---- Extracted information

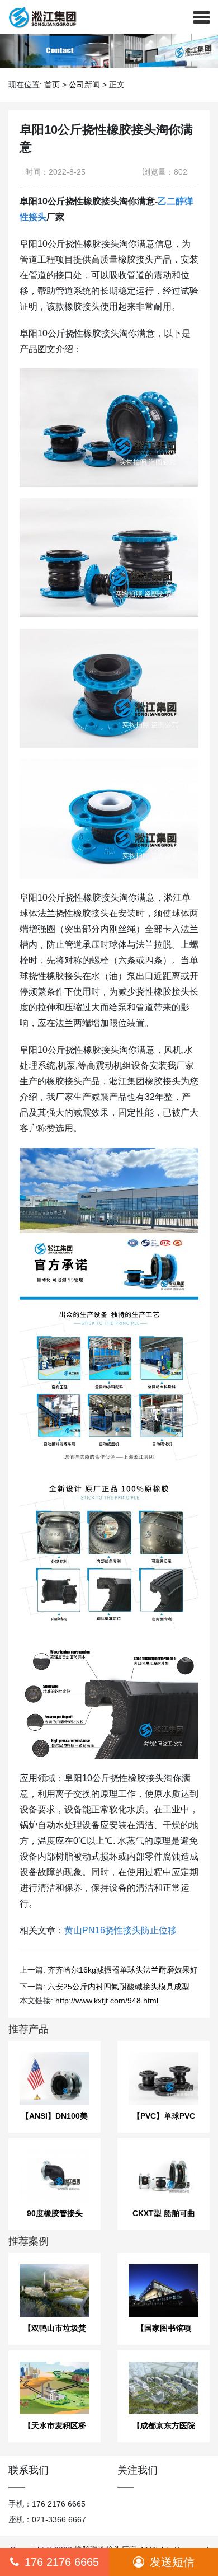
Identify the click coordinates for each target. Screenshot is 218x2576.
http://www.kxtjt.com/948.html (106, 2000)
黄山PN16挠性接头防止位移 (120, 1930)
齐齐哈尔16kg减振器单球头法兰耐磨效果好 (123, 1969)
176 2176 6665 (62, 2562)
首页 (52, 84)
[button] (201, 16)
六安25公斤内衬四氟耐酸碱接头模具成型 (118, 1986)
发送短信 (172, 2562)
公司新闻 (84, 84)
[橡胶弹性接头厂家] (38, 17)
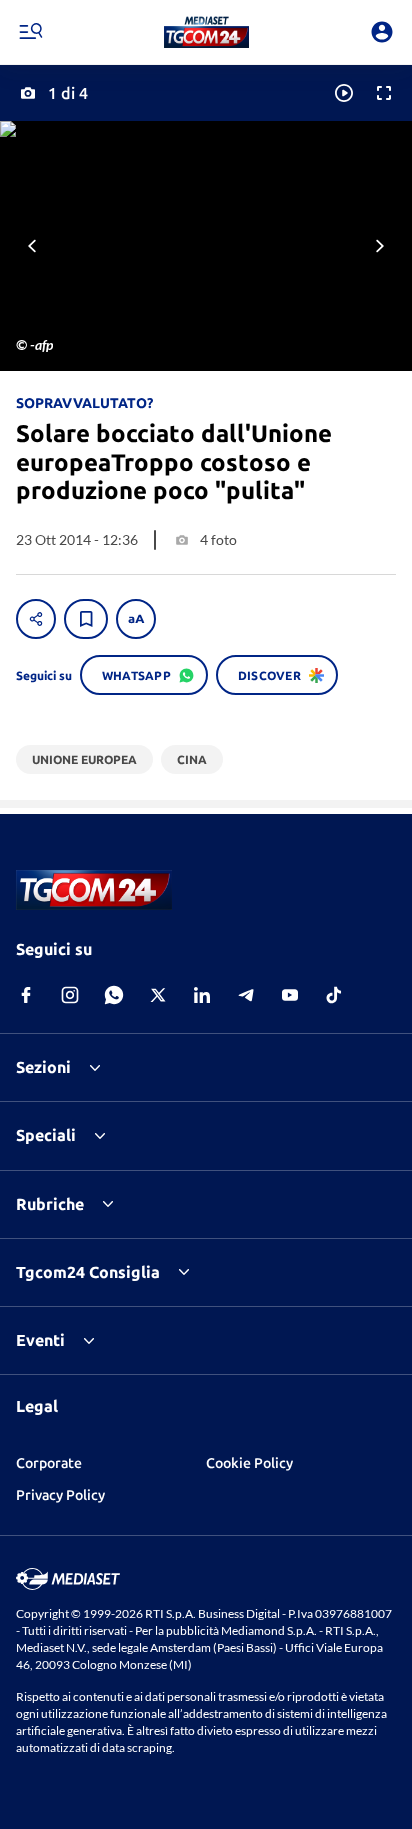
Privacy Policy (60, 1495)
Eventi (40, 1340)
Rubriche (50, 1204)
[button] (206, 32)
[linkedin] (202, 995)
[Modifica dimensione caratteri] (136, 619)
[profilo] (382, 32)
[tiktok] (334, 995)
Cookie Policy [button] (249, 1463)
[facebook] (26, 995)
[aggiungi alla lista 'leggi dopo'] (86, 619)
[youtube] (290, 995)
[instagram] (70, 995)
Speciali (46, 1135)
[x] (158, 995)
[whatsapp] (114, 995)
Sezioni (43, 1067)
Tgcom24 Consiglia (88, 1272)
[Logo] (206, 32)
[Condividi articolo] (36, 619)
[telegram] (246, 995)
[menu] (30, 32)
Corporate (49, 1463)
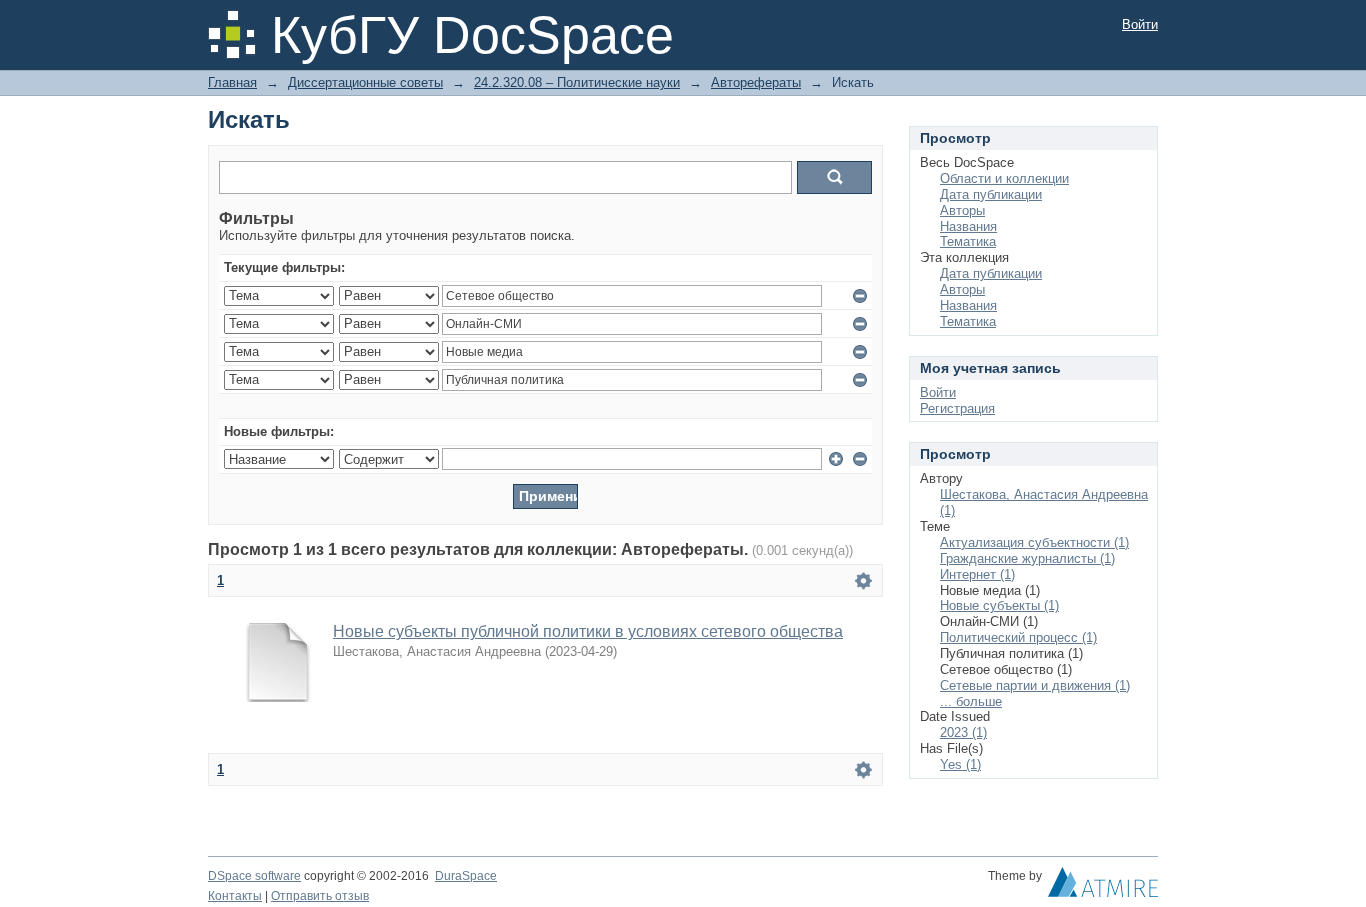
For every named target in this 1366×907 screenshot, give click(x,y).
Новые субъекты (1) (999, 605)
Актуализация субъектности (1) (1034, 542)
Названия (968, 226)
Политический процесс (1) (1018, 637)
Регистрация (957, 408)
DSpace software (254, 876)
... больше (971, 701)
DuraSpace (466, 876)
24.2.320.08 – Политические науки (577, 82)
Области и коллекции (1004, 178)
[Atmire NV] (1103, 887)
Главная (232, 82)
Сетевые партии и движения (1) (1035, 685)
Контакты (235, 896)
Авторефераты (756, 82)
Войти (1140, 24)
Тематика (968, 241)
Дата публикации (991, 194)
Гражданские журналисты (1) (1027, 558)
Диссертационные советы (365, 82)
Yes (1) (960, 764)
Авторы (962, 210)
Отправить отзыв (320, 896)
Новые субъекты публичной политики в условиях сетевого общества (588, 631)
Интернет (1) (977, 574)
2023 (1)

--------

### How to complete this task
All records above should be duplicated exactly, with the pictures omitted.

### Response
Identify the click coordinates for each target. Screenshot is 218x2576.
http://www.kxtjt.com/948.html (106, 2000)
黄山PN16挠性接头防止位移 (120, 1930)
齐齐哈尔16kg减振器单球头法兰耐磨效果好 (123, 1969)
176 2176 6665 (62, 2562)
首页 (52, 84)
[button] (201, 16)
六安25公斤内衬四氟耐酸碱接头模具成型 (118, 1986)
发送短信 (172, 2562)
公司新闻 (84, 84)
[橡胶弹性接头厂家] (38, 17)
Privacy Policy (60, 1495)
Eventi (40, 1340)
Rubriche (50, 1204)
[button] (206, 32)
[linkedin] (202, 995)
[Modifica dimensione caratteri] (136, 619)
[profilo] (382, 32)
[tiktok] (334, 995)
Cookie Policy [button] (249, 1463)
[facebook] (26, 995)
[aggiungi alla lista 'leggi dopo'] (86, 619)
[youtube] (290, 995)
[instagram] (70, 995)
Speciali (46, 1135)
[x] (158, 995)
[whatsapp] (114, 995)
Sezioni (43, 1067)
Tgcom24 Consiglia (88, 1272)
[Logo] (206, 32)
[Condividi articolo] (36, 619)
[telegram] (246, 995)
[menu] (30, 32)
Corporate (49, 1463)
For every named target in this 1366×907 screenshot, give click(x,y).
Новые субъекты (1) (999, 605)
Актуализация субъектности (1) (1034, 542)
Названия (968, 226)
Политический процесс (1) (1018, 637)
Регистрация (957, 408)
DSpace software (254, 876)
... больше (971, 701)
DuraSpace (466, 876)
24.2.320.08 – Политические науки (577, 82)
Области и коллекции (1004, 178)
[Atmire NV] (1103, 887)
Главная (232, 82)
Сетевые партии и движения (1) (1035, 685)
Контакты (235, 896)
Авторефераты (756, 82)
Войти (1140, 24)
Тематика (968, 241)
Дата публикации (991, 194)
Гражданские журналисты (1) (1027, 558)
Диссертационные советы (365, 82)
Yes (1) (960, 764)
Авторы (962, 210)
Отправить отзыв (320, 896)
Новые субъекты публичной политики в условиях сетевого общества (588, 631)
Интернет (1) (977, 574)
2023 (1)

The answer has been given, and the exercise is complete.